* [WHAT NEEDS TO BE DONE]
The answer is to be an exact copy of the lines below running from the line with "Катушка зажигания 96453420 (273, 1091)" down to the line with "Москва (Волжская) (382, 93)", both ends included, and nothing more.

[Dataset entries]

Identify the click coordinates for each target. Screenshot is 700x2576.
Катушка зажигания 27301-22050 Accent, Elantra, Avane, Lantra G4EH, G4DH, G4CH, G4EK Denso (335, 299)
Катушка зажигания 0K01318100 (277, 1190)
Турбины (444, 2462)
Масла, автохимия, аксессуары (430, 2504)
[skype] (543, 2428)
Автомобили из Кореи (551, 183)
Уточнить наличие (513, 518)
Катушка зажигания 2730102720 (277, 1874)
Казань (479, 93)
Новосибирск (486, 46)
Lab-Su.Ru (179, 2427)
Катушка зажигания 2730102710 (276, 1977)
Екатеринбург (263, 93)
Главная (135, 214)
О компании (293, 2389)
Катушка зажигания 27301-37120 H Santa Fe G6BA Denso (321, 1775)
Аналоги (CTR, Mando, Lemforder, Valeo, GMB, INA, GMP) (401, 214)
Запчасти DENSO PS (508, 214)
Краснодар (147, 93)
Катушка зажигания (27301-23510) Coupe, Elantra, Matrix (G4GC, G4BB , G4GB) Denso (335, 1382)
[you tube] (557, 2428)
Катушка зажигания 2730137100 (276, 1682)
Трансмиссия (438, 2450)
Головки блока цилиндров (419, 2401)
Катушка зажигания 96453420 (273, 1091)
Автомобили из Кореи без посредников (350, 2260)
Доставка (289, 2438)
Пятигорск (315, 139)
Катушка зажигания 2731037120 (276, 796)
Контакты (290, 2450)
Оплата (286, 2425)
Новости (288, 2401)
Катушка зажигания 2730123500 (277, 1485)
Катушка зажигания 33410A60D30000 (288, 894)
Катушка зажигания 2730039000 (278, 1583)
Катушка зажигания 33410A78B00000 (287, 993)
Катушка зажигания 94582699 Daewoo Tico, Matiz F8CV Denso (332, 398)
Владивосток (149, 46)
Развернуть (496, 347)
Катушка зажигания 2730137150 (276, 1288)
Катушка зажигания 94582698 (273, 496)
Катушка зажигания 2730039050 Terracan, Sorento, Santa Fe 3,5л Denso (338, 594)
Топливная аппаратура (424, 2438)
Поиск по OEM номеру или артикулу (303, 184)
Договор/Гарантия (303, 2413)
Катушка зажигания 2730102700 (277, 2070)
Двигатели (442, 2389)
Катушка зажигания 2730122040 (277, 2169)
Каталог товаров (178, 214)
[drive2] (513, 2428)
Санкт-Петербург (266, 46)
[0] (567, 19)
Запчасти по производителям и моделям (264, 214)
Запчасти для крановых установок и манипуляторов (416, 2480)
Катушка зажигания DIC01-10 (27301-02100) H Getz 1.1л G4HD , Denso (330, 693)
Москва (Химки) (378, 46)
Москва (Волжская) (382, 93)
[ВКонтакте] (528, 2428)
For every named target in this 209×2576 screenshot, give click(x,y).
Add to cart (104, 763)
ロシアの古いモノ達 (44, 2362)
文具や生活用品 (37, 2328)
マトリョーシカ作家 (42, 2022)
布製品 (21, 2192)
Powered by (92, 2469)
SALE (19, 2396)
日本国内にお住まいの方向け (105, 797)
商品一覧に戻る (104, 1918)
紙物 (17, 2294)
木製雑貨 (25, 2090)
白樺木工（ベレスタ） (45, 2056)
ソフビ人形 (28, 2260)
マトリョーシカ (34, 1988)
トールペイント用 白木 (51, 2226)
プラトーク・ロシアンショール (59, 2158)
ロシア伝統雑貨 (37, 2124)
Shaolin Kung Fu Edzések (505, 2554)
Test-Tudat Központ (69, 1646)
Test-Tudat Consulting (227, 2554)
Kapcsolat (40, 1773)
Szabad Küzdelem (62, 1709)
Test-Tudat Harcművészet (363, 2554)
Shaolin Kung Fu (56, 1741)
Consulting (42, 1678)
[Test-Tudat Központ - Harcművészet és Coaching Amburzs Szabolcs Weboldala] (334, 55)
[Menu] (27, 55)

* [ANSWER FOR THE TASK]
Катушка зажигания 96453420 (273, 1091)
Автомобили из Кореи без посредников (350, 2260)
Доставка (289, 2438)
Пятигорск (315, 139)
Катушка зажигания 2731037120 (276, 796)
Контакты (290, 2450)
Оплата (286, 2425)
Новости (288, 2401)
Катушка зажигания 2730123500 (277, 1485)
Катушка зажигания 33410A60D30000 (288, 894)
Катушка зажигания 2730039000 (278, 1583)
Катушка зажигания 33410A78B00000 (287, 993)
Катушка зажигания 94582699 Daewoo Tico, Matiz F8CV Denso (332, 398)
Владивосток (149, 46)
Развернуть (496, 347)
Катушка зажигания 2730137150 (276, 1288)
Катушка зажигания 94582698 (273, 496)
Катушка зажигания 2730039050 Terracan, Sorento, Santa Fe 3,5л Denso (338, 594)
Топливная аппаратура (424, 2438)
Поиск по OEM номеру или артикулу (303, 184)
Договор/Гарантия (303, 2413)
Катушка зажигания 2730102700 (277, 2070)
Двигатели (442, 2389)
Катушка зажигания 2730122040 (277, 2169)
Каталог товаров (178, 214)
[drive2] (513, 2428)
Санкт-Петербург (266, 46)
[0] (567, 19)
Запчасти по производителям и моделям (264, 214)
Запчасти для крановых установок и манипуляторов (416, 2480)
Катушка зажигания DIC01-10 (27301-02100) H Getz 1.1л G4HD , Denso (330, 693)
Москва (Химки) (378, 46)
Москва (Волжская) (382, 93)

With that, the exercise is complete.